→ YOUR INSTRUCTIONS
The reply should contain all of the data below, word for word.

→ DATA FOR THIS EXERCISE

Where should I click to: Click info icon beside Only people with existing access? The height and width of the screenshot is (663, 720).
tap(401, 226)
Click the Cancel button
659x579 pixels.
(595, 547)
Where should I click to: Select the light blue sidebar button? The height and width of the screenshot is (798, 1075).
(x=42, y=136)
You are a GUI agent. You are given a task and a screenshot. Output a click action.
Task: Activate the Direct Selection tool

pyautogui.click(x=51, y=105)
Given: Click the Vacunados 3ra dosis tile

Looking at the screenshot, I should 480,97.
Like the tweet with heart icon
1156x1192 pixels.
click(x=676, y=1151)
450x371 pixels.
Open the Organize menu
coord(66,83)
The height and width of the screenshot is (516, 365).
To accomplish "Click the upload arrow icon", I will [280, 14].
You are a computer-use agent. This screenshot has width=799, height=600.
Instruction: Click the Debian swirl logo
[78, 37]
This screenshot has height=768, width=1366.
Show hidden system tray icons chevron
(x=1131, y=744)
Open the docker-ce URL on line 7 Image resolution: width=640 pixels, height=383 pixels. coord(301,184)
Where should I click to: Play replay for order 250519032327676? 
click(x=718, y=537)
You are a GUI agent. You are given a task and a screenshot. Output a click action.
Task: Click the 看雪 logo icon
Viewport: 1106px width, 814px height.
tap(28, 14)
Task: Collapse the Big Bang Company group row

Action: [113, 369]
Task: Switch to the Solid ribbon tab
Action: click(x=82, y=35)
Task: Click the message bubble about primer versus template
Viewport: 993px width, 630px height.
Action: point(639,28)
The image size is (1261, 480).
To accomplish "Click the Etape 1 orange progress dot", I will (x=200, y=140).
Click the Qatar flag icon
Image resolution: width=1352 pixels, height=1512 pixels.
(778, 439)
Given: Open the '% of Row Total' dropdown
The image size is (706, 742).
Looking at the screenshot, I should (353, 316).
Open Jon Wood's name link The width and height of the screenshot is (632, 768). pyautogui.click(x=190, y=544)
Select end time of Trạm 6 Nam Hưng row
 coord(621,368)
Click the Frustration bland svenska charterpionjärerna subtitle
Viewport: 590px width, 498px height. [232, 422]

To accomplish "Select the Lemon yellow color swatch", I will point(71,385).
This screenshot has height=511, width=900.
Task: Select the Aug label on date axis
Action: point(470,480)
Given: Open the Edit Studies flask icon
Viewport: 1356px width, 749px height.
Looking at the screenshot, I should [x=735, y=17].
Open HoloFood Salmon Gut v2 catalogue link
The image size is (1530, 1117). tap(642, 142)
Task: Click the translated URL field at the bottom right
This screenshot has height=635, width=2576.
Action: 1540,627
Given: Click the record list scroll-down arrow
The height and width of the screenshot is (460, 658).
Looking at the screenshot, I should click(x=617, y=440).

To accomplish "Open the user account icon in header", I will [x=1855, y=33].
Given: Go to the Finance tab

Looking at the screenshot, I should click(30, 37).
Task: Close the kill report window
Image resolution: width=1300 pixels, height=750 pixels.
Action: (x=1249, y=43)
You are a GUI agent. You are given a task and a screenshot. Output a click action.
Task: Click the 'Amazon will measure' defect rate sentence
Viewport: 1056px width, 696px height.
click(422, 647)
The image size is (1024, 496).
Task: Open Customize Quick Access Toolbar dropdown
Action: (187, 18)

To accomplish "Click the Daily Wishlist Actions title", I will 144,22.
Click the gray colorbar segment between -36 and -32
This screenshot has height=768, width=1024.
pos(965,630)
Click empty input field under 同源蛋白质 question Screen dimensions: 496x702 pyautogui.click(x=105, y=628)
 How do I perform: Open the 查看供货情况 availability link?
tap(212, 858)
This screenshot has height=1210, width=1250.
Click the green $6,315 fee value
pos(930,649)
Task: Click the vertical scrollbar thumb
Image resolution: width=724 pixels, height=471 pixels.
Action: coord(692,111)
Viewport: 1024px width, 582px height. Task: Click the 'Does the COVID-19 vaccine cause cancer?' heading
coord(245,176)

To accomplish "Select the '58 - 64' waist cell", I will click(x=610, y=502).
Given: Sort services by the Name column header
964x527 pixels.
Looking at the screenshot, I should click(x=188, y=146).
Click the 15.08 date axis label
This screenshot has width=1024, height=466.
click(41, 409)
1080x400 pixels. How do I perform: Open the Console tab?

→ ANSWER SECTION
Where should I click to: Click info icon beside Only people with existing access? The height and width of the screenshot is (663, 720).
tap(401, 226)
Click the Cancel button
659x579 pixels.
(595, 547)
Where should I click to: Select the light blue sidebar button? The height and width of the screenshot is (798, 1075).
(x=42, y=136)
You are a GUI agent. You are given a task and a screenshot. Output a click action.
Task: Activate the Direct Selection tool

pyautogui.click(x=51, y=105)
Given: Click the Vacunados 3ra dosis tile

Looking at the screenshot, I should 480,97.
Like the tweet with heart icon
1156x1192 pixels.
click(x=676, y=1151)
450x371 pixels.
Open the Organize menu
coord(66,83)
The height and width of the screenshot is (516, 365).
To accomplish "Click the upload arrow icon", I will [280, 14].
You are a computer-use agent. This screenshot has width=799, height=600.
Instruction: Click the Debian swirl logo
[78, 37]
This screenshot has height=768, width=1366.
Show hidden system tray icons chevron
(x=1131, y=744)
Open the docker-ce URL on line 7 Image resolution: width=640 pixels, height=383 pixels. coord(301,184)
Where should I click to: Play replay for order 250519032327676? 
click(x=718, y=537)
You are a GUI agent. You are given a task and a screenshot. Output a click action.
Task: Click the 看雪 logo icon
Viewport: 1106px width, 814px height.
tap(28, 14)
Task: Collapse the Big Bang Company group row

Action: [113, 369]
Task: Switch to the Solid ribbon tab
Action: click(x=82, y=35)
Task: Click the message bubble about primer versus template
Viewport: 993px width, 630px height.
Action: point(639,28)
The image size is (1261, 480).
To accomplish "Click the Etape 1 orange progress dot", I will (x=200, y=140).
Click the Qatar flag icon
Image resolution: width=1352 pixels, height=1512 pixels.
(778, 439)
Given: Open the '% of Row Total' dropdown
The image size is (706, 742).
Looking at the screenshot, I should (353, 316).
Open Jon Wood's name link The width and height of the screenshot is (632, 768). pyautogui.click(x=190, y=544)
Select end time of Trạm 6 Nam Hưng row
 coord(621,368)
Click the Frustration bland svenska charterpionjärerna subtitle
Viewport: 590px width, 498px height. [232, 422]

To accomplish "Select the Lemon yellow color swatch", I will point(71,385).
This screenshot has height=511, width=900.
Task: Select the Aug label on date axis
Action: point(470,480)
Given: Open the Edit Studies flask icon
Viewport: 1356px width, 749px height.
Looking at the screenshot, I should [x=735, y=17].
Open HoloFood Salmon Gut v2 catalogue link
The image size is (1530, 1117). tap(642, 142)
Task: Click the translated URL field at the bottom right
This screenshot has height=635, width=2576.
Action: 1540,627
Given: Click the record list scroll-down arrow
The height and width of the screenshot is (460, 658).
Looking at the screenshot, I should click(x=617, y=440).

To accomplish "Open the user account icon in header", I will [x=1855, y=33].
Given: Go to the Finance tab

Looking at the screenshot, I should click(30, 37).
Task: Close the kill report window
Image resolution: width=1300 pixels, height=750 pixels.
Action: (x=1249, y=43)
You are a GUI agent. You are given a task and a screenshot. Output a click action.
Task: Click the 'Amazon will measure' defect rate sentence
Viewport: 1056px width, 696px height.
click(422, 647)
The image size is (1024, 496).
Task: Open Customize Quick Access Toolbar dropdown
Action: (187, 18)

To accomplish "Click the Daily Wishlist Actions title", I will 144,22.
Click the gray colorbar segment between -36 and -32
This screenshot has height=768, width=1024.
pos(965,630)
Click empty input field under 同源蛋白质 question Screen dimensions: 496x702 pyautogui.click(x=105, y=628)
 How do I perform: Open the 查看供货情况 availability link?
tap(212, 858)
This screenshot has height=1210, width=1250.
Click the green $6,315 fee value
pos(930,649)
Task: Click the vertical scrollbar thumb
Image resolution: width=724 pixels, height=471 pixels.
Action: coord(692,111)
Viewport: 1024px width, 582px height. Task: Click the 'Does the COVID-19 vaccine cause cancer?' heading
coord(245,176)

To accomplish "Select the '58 - 64' waist cell", I will click(x=610, y=502).
Given: Sort services by the Name column header
964x527 pixels.
Looking at the screenshot, I should click(x=188, y=146).
Click the 15.08 date axis label
This screenshot has width=1024, height=466.
click(41, 409)
1080x400 pixels. How do I perform: Open the Console tab?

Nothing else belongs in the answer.